Extracted data items:
----------

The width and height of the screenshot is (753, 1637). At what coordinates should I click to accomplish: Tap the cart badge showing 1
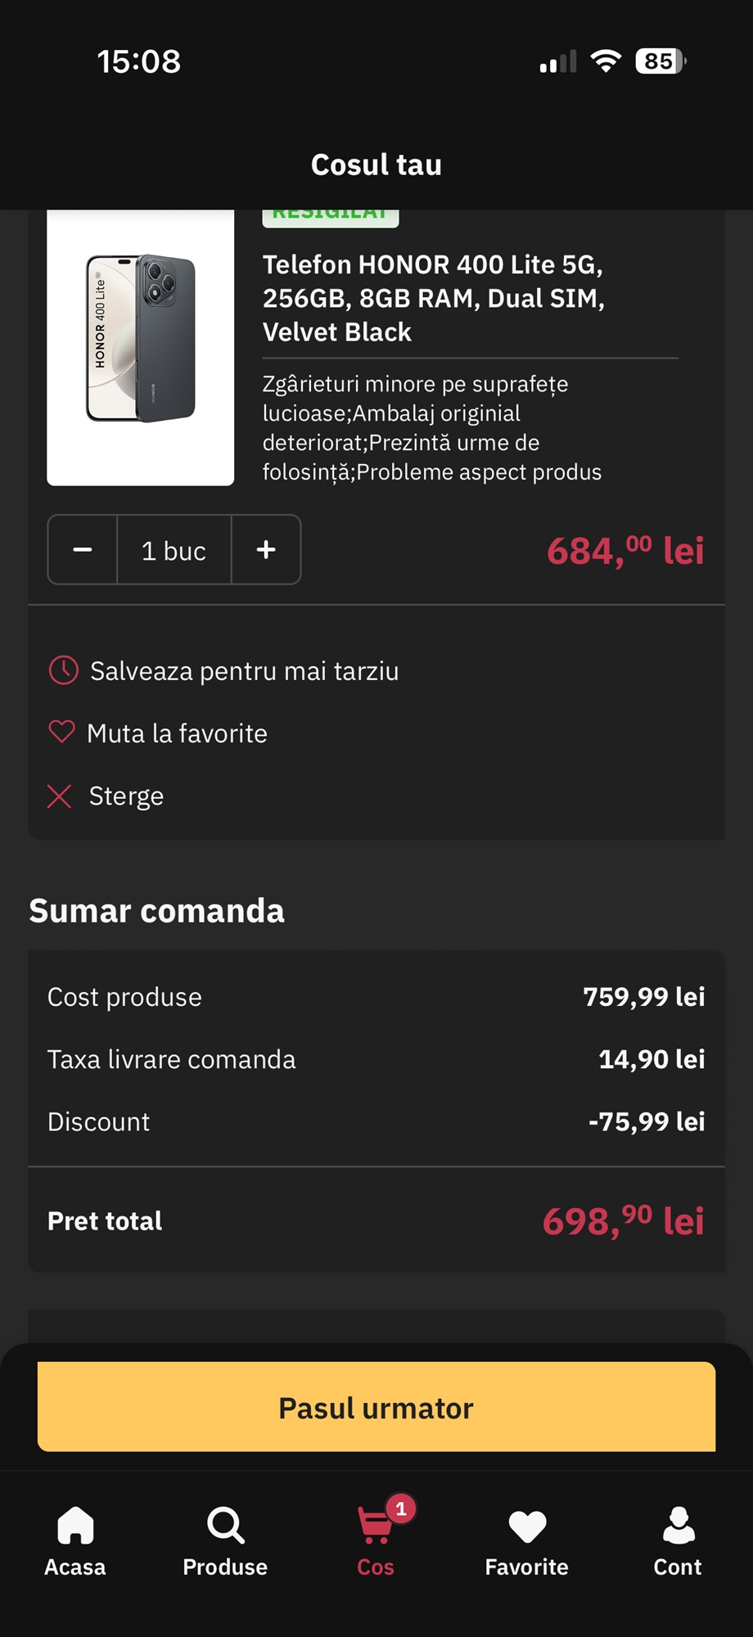401,1508
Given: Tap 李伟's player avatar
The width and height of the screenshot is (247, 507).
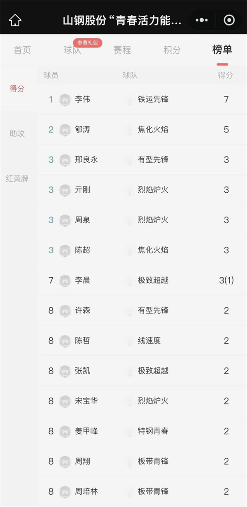Looking at the screenshot, I should tap(65, 100).
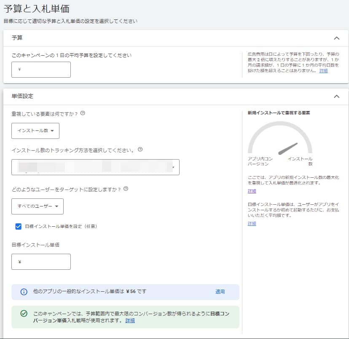Viewport: 349px width, 339px height.
Task: Click the blue info icon in install cost banner
Action: coord(24,292)
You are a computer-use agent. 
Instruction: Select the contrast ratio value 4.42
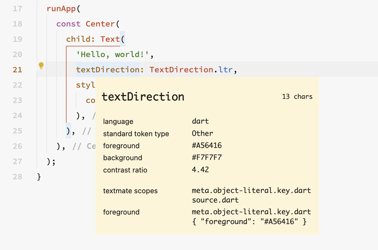(x=200, y=170)
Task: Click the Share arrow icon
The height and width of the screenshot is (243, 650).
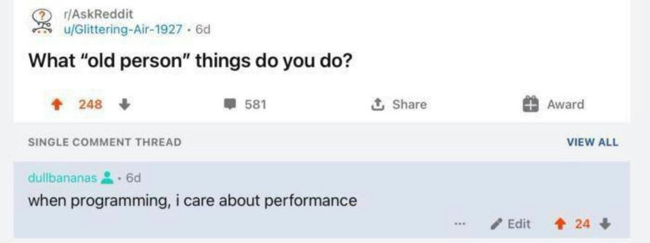Action: (377, 105)
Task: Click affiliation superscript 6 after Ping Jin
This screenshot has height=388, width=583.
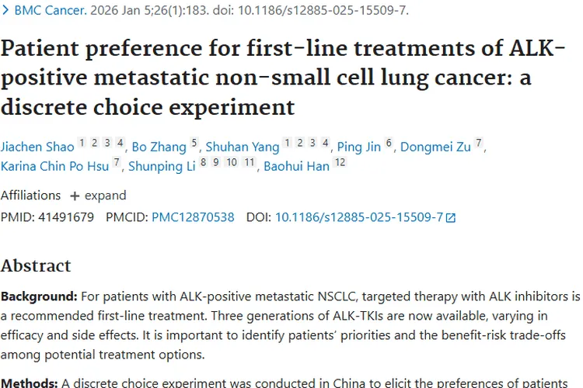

----------

Problem description: Turn the lines of the items above into a numbered list, skipping any blank lines. Leave the pictures out of your answer.

Exercise answer:
1. The width and height of the screenshot is (753, 1637). At what coordinates should I click to accomplish: Tap the cart badge showing 1
2. 401,1508
3. Given: Tap 李伟's player avatar
4. The width and height of the screenshot is (247, 507).
5. Looking at the screenshot, I should tap(65, 100).
6. Viewport: 349px width, 339px height.
7. Task: Click the blue info icon in install cost banner
8. Action: coord(24,292)
9. You are a computer-use agent. 
10. Instruction: Select the contrast ratio value 4.42
11. (x=200, y=170)
12. Task: Click the Share arrow icon
13. The height and width of the screenshot is (243, 650).
14. Action: (377, 105)
15. Task: Click affiliation superscript 6 after Ping Jin
16. This screenshot has height=388, width=583.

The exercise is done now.